» Extracted entries
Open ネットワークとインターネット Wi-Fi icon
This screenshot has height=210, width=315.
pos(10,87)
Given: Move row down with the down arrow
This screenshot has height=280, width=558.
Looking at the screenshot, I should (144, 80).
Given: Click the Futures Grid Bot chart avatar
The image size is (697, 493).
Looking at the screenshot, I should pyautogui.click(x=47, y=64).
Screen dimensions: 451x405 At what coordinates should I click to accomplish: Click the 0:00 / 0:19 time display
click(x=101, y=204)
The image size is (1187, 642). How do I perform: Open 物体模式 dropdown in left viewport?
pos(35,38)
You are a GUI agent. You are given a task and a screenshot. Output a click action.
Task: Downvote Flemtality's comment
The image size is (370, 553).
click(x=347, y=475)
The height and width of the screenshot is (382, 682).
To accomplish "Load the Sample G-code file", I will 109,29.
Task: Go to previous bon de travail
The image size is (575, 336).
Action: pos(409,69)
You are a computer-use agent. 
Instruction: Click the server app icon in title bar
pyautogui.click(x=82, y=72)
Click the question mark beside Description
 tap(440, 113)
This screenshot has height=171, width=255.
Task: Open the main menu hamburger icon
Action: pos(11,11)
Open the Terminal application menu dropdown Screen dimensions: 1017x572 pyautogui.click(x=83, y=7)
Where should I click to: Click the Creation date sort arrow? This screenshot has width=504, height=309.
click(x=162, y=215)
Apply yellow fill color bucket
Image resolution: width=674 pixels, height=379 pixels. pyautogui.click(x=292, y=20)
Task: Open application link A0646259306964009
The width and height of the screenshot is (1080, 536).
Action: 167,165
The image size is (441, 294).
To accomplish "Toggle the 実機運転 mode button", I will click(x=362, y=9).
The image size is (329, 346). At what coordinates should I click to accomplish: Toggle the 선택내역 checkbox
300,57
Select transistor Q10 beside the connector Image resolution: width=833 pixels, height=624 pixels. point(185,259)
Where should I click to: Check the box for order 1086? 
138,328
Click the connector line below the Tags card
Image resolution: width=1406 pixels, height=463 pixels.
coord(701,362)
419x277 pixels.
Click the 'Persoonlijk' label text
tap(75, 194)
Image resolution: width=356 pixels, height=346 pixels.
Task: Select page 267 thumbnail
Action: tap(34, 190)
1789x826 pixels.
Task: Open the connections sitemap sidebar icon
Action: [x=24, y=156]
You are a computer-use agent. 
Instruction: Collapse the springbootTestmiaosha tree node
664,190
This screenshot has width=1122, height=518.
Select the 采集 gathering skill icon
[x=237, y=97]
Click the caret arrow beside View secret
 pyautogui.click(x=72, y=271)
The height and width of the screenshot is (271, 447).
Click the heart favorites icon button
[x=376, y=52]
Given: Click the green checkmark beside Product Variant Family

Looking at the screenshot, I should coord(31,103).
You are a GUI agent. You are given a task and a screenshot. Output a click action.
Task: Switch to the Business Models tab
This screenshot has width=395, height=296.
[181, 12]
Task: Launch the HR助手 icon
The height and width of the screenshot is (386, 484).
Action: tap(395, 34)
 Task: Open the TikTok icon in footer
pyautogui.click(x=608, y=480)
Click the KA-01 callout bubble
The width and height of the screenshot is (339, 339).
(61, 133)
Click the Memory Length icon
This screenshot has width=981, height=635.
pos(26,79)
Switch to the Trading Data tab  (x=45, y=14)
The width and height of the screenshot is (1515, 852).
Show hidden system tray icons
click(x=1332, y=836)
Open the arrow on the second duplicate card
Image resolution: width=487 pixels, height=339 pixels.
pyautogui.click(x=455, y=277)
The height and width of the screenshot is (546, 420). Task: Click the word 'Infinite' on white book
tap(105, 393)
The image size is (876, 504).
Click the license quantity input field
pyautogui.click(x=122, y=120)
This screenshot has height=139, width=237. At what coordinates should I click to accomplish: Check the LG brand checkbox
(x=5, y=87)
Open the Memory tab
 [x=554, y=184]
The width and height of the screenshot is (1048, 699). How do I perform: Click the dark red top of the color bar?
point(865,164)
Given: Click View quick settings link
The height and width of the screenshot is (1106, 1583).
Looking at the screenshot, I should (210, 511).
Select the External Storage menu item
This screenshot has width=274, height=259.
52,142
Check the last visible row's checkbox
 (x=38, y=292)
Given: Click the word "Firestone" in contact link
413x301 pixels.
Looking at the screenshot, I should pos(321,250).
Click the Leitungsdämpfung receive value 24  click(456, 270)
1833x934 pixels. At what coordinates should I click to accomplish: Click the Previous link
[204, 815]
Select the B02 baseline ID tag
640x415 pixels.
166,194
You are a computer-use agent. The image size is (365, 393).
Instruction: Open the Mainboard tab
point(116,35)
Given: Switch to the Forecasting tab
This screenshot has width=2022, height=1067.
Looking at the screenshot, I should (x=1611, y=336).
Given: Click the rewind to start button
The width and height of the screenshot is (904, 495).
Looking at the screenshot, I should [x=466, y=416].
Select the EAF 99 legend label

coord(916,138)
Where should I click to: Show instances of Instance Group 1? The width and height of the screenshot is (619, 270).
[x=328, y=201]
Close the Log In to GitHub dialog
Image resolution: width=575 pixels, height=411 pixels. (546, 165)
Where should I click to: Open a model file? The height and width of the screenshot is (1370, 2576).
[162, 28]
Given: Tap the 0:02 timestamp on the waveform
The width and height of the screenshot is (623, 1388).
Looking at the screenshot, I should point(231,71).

» What is required
Render every line of the items above as a Markdown table with two columns, Row and Text. Number the rows in order and leave out any blank lines.

» Answer to the task
| Row | Text |
|---|---|
| 1 | Open ネットワークとインターネット Wi-Fi icon |
| 2 | This screenshot has height=210, width=315. |
| 3 | pos(10,87) |
| 4 | Given: Move row down with the down arrow |
| 5 | This screenshot has height=280, width=558. |
| 6 | Looking at the screenshot, I should (144, 80). |
| 7 | Given: Click the Futures Grid Bot chart avatar |
| 8 | The image size is (697, 493). |
| 9 | Looking at the screenshot, I should pyautogui.click(x=47, y=64). |
| 10 | Screen dimensions: 451x405 At what coordinates should I click to accomplish: Click the 0:00 / 0:19 time display |
| 11 | click(x=101, y=204) |
| 12 | The image size is (1187, 642). How do I perform: Open 物体模式 dropdown in left viewport? |
| 13 | pos(35,38) |
| 14 | You are a GUI agent. You are given a task and a screenshot. Output a click action. |
| 15 | Task: Downvote Flemtality's comment |
| 16 | The image size is (370, 553). |
| 17 | click(x=347, y=475) |
| 18 | The height and width of the screenshot is (382, 682). |
| 19 | To accomplish "Load the Sample G-code file", I will 109,29. |
| 20 | Task: Go to previous bon de travail |
| 21 | The image size is (575, 336). |
| 22 | Action: pos(409,69) |
| 23 | You are a computer-use agent.  |
| 24 | Instruction: Click the server app icon in title bar |
| 25 | pyautogui.click(x=82, y=72) |
| 26 | Click the question mark beside Description |
| 27 |  tap(440, 113) |
| 28 | This screenshot has height=171, width=255. |
| 29 | Task: Open the main menu hamburger icon |
| 30 | Action: pos(11,11) |
| 31 | Open the Terminal application menu dropdown Screen dimensions: 1017x572 pyautogui.click(x=83, y=7) |
| 32 | Where should I click to: Click the Creation date sort arrow? This screenshot has width=504, height=309. |
| 33 | click(x=162, y=215) |
| 34 | Apply yellow fill color bucket |
| 35 | Image resolution: width=674 pixels, height=379 pixels. pyautogui.click(x=292, y=20) |
| 36 | Task: Open application link A0646259306964009 |
| 37 | The width and height of the screenshot is (1080, 536). |
| 38 | Action: 167,165 |
| 39 | The image size is (441, 294). |
| 40 | To accomplish "Toggle the 実機運転 mode button", I will click(x=362, y=9). |
| 41 | The image size is (329, 346). At what coordinates should I click to accomplish: Toggle the 선택내역 checkbox |
| 42 | 300,57 |
| 43 | Select transistor Q10 beside the connector Image resolution: width=833 pixels, height=624 pixels. point(185,259) |
| 44 | Where should I click to: Check the box for order 1086?  |
| 45 | 138,328 |
| 46 | Click the connector line below the Tags card |
| 47 | Image resolution: width=1406 pixels, height=463 pixels. |
| 48 | coord(701,362) |
| 49 | 419x277 pixels. |
| 50 | Click the 'Persoonlijk' label text |
| 51 | tap(75, 194) |
| 52 | Image resolution: width=356 pixels, height=346 pixels. |
| 53 | Task: Select page 267 thumbnail |
| 54 | Action: tap(34, 190) |
| 55 | 1789x826 pixels. |
| 56 | Task: Open the connections sitemap sidebar icon |
| 57 | Action: [x=24, y=156] |
| 58 | You are a computer-use agent.  |
| 59 | Instruction: Collapse the springbootTestmiaosha tree node |
| 60 | 664,190 |
| 61 | This screenshot has width=1122, height=518. |
| 62 | Select the 采集 gathering skill icon |
| 63 | [x=237, y=97] |
| 64 | Click the caret arrow beside View secret |
| 65 |  pyautogui.click(x=72, y=271) |
| 66 | The height and width of the screenshot is (271, 447). |
| 67 | Click the heart favorites icon button |
| 68 | [x=376, y=52] |
| 69 | Given: Click the green checkmark beside Product Variant Family |
| 70 | Looking at the screenshot, I should coord(31,103). |
| 71 | You are a GUI agent. You are given a task and a screenshot. Output a click action. |
| 72 | Task: Switch to the Business Models tab |
| 73 | This screenshot has width=395, height=296. |
| 74 | [181, 12] |
| 75 | Task: Launch the HR助手 icon |
| 76 | The height and width of the screenshot is (386, 484). |
| 77 | Action: tap(395, 34) |
| 78 |  Task: Open the TikTok icon in footer |
| 79 | pyautogui.click(x=608, y=480) |
| 80 | Click the KA-01 callout bubble |
| 81 | The width and height of the screenshot is (339, 339). |
| 82 | (61, 133) |
| 83 | Click the Memory Length icon |
| 84 | This screenshot has width=981, height=635. |
| 85 | pos(26,79) |
| 86 | Switch to the Trading Data tab  (x=45, y=14) |
| 87 | The width and height of the screenshot is (1515, 852). |
| 88 | Show hidden system tray icons |
| 89 | click(x=1332, y=836) |
| 90 | Open the arrow on the second duplicate card |
| 91 | Image resolution: width=487 pixels, height=339 pixels. |
| 92 | pyautogui.click(x=455, y=277) |
| 93 | The height and width of the screenshot is (546, 420). Task: Click the word 'Infinite' on white book |
| 94 | tap(105, 393) |
| 95 | The image size is (876, 504). |
| 96 | Click the license quantity input field |
| 97 | pyautogui.click(x=122, y=120) |
| 98 | This screenshot has height=139, width=237. At what coordinates should I click to accomplish: Check the LG brand checkbox |
| 99 | (x=5, y=87) |
| 100 | Open the Memory tab |
| 101 |  [x=554, y=184] |
| 102 | The width and height of the screenshot is (1048, 699). How do I perform: Click the dark red top of the color bar? |
| 103 | point(865,164) |
| 104 | Given: Click View quick settings link |
| 105 | The height and width of the screenshot is (1106, 1583). |
| 106 | Looking at the screenshot, I should (210, 511). |
| 107 | Select the External Storage menu item |
| 108 | This screenshot has width=274, height=259. |
| 109 | 52,142 |
| 110 | Check the last visible row's checkbox |
| 111 |  (x=38, y=292) |
| 112 | Given: Click the word "Firestone" in contact link |
| 113 | 413x301 pixels. |
| 114 | Looking at the screenshot, I should pos(321,250). |
| 115 | Click the Leitungsdämpfung receive value 24  click(456, 270) |
| 116 | 1833x934 pixels. At what coordinates should I click to accomplish: Click the Previous link |
| 117 | [204, 815] |
| 118 | Select the B02 baseline ID tag |
| 119 | 640x415 pixels. |
| 120 | 166,194 |
| 121 | You are a computer-use agent. The image size is (365, 393). |
| 122 | Instruction: Open the Mainboard tab |
| 123 | point(116,35) |
| 124 | Given: Switch to the Forecasting tab |
| 125 | This screenshot has width=2022, height=1067. |
| 126 | Looking at the screenshot, I should (x=1611, y=336). |
| 127 | Given: Click the rewind to start button |
| 128 | The width and height of the screenshot is (904, 495). |
| 129 | Looking at the screenshot, I should [x=466, y=416]. |
| 130 | Select the EAF 99 legend label |
| 131 | coord(916,138) |
| 132 | Where should I click to: Show instances of Instance Group 1? The width and height of the screenshot is (619, 270). |
| 133 | [x=328, y=201] |
| 134 | Close the Log In to GitHub dialog |
| 135 | Image resolution: width=575 pixels, height=411 pixels. (546, 165) |
| 136 | Where should I click to: Open a model file? The height and width of the screenshot is (1370, 2576). |
| 137 | [162, 28] |
| 138 | Given: Tap the 0:02 timestamp on the waveform |
| 139 | The width and height of the screenshot is (623, 1388). |
| 140 | Looking at the screenshot, I should point(231,71). |